Not as flash as some of the mini regulators out there, but it kept the beer flowing nicely.

James


----------



## wakkatoo (12/1/09)

yup, got that and a bronco tap from Craftbrewer last year to make the kegs portable. Works a treat. Keep your keg gassed up then when it get a bit low attach the charger and give it a squirt


----------



## camedmeades (12/1/09)

Will it have any affect (positive/negative) on carbonation?

I would assume you would need to have the beer already carbonated and the charger used to just push the beer out.


----------



## wakkatoo (12/1/09)

SpeedMeades said:


> I would assume you would need to have the beer already carbonated and the charger used to just push the beer out.



Spot on. Its only used for dispensing. I guess you could carbonate with it but that would be a waste of time, $$ and gas bulbs!


----------



## Thunderlips (12/1/09)

They work fine, you just need to squeeze the trigger every now and then to keep the pouring pressure up.
You've also got to watch out for people, mainly drunk ones, that squeeze the trigger too long.

A better idea, but much more expensive, is one of these...
http://morebeer.com/view_product/18311/102...2_Regulator_Kit

Or 

http://www.craftbrewer.com.au/shop/details.asp?PID=1090


----------



## Florian (28/9/10)

digging up an old thread here....

If you have a fully carbonated keg, would you really need several bulbs just to dispense that one keg as Ronin said earlier in the thread? 
I thought I had seen somewhere that a bulb lasts for a few kegs (dispensing only), but can't remember exactly and can't find it anymore.

Florian


----------



## barls (28/9/10)

when i pour from my carbed kegs it normally takes 2 bulbs for my 9L and 3 for my 19Ls.


----------



## Florian (28/9/10)

Cheers Barls, don't know where I read that then, must have just been wishful dreaming...
Thought I'd found an easy way into kegging, with natural carbonisation and the dispenser, but seems like I better get a gas bottle and regulator straight away.


----------



## joshuahardie (29/9/10)

I survived on naturally carbonating in the keg and dispensing with the portable c02 for a few years.

I have found it is possible to dispense an entire keg with a single bulb, but it requires that when you tap the keg you use the inbuild pressure of carbonation to dispense the first 1/3 of the keg and then you up the pressure with the portable charger to dispense the rest. 

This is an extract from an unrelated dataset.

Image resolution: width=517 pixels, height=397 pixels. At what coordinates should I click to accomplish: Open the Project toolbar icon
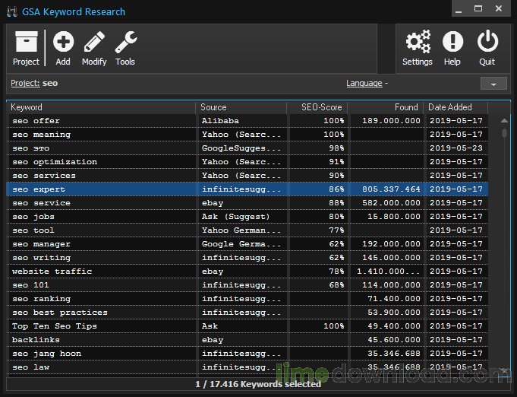point(26,48)
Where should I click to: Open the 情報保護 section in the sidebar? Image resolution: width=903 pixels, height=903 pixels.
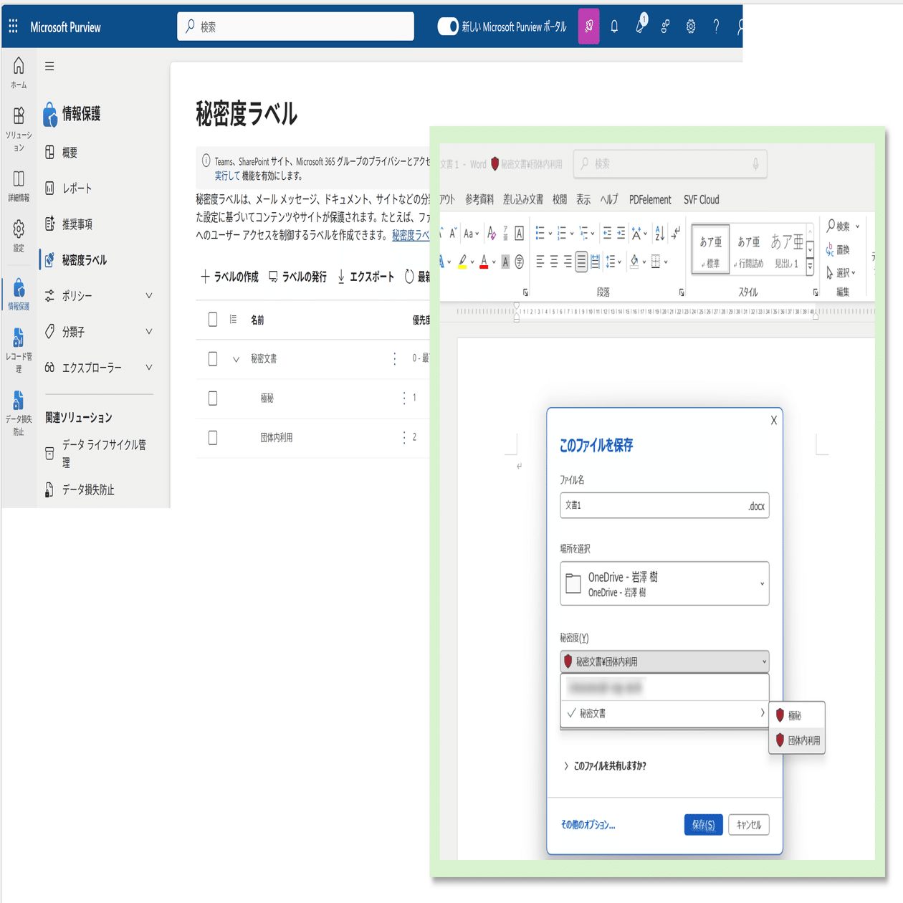coord(83,114)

The catch is doing this will result in a beer that is less carbonated by the time you reach the bottom of the keg. This didn't bother me.

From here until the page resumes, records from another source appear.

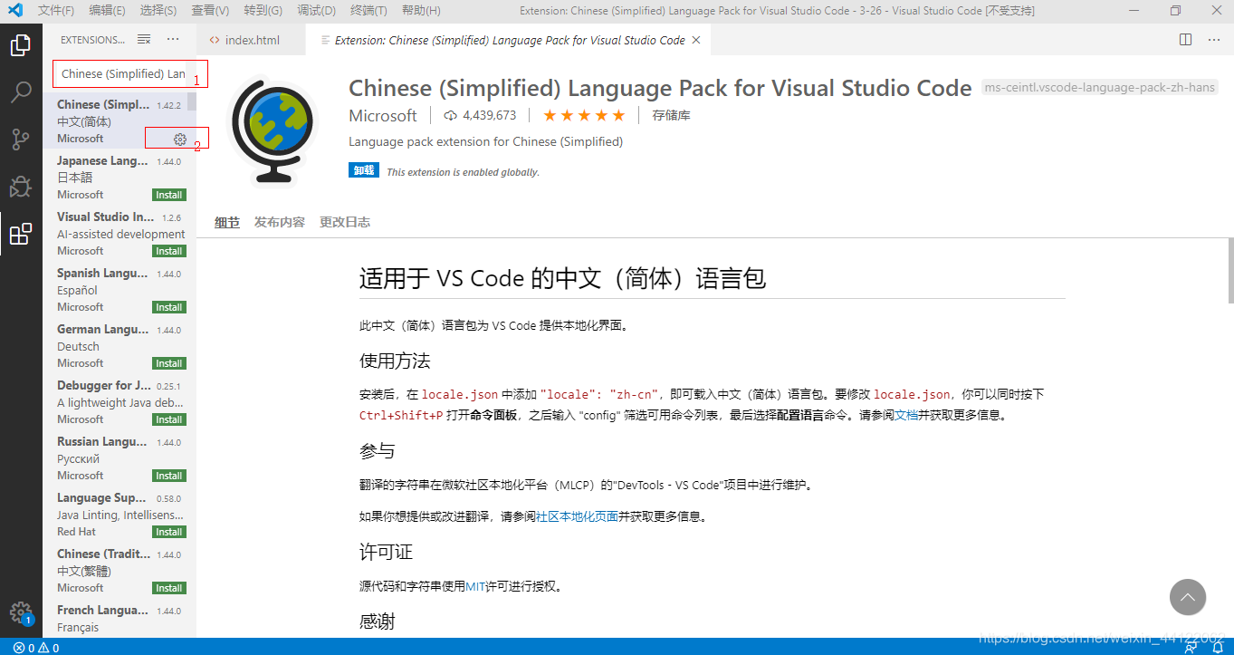Open the filter extensions menu
This screenshot has height=655, width=1234.
coord(143,39)
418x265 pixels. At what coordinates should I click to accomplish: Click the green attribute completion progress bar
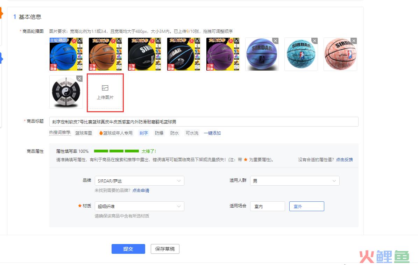click(x=116, y=151)
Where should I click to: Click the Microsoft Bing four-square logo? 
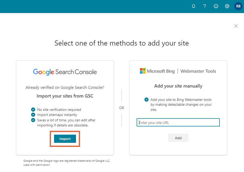coord(143,71)
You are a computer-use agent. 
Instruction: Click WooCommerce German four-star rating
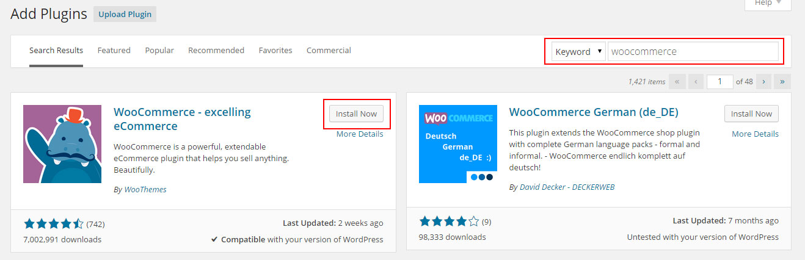[x=449, y=222]
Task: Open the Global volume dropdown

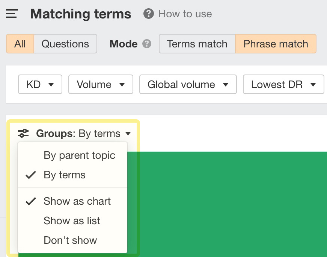Action: pyautogui.click(x=188, y=84)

To keep the carbonation up to spec for the entire keg, I would think a minimum of 2 is needed.

I found that going to your local bike shop and buying the bulbs in bulk was many times cheaper than buying through the local home brew store. I think I was saving $3.50 per charger by buying in lots of 10-30


----------



## brettprevans (29/9/10)

joshuahardie said:


> I have found it is possible to dispense an entire keg with a single bulb, but it requires that when you tap the keg you use the inbuild pressure of carbonation to dispense the first 1/3 of the keg and then you up the pressure with the portable charger to dispense the rest.
> 
> The catch is doing this will result in a beer that is less carbonated by the time you reach the bottom of the keg. This didn't bother me.



yup. ales etc are great beers for this. I was doing it went i went away recently with an irish red. its a low carb beer anyways. a lager wouldnt be so great but you can live with it.



joshuahardie said:


> I found that going to your local bike shop and buying the bulbs in bulk was many times cheaper than buying through the local home brew store. I think I was saving $3.50 per charger by buying in lots of 10-30


buying form a bike shop it wont be food grade CO2 though. buy in bulk yes. but go to a catering store and buy in bulk.


----------



## joshuahardie (29/9/10)

Assuming that the non food grade C02 debate actually has some legs, looking at somewhere like

http://finewhip.com.au/

might be a good source.


----------



## QldKev (29/9/10)

Remember too, if you plan of drinking an entire pre-carb'd keg at a party you don't have to use CO2 to push it out. Air will do fine; it won't cause problems over 1 night. Get a Bunnings sprayer and hook a gas in connect to it. Pump it up and pull the trigger as needed.

QldKev


----------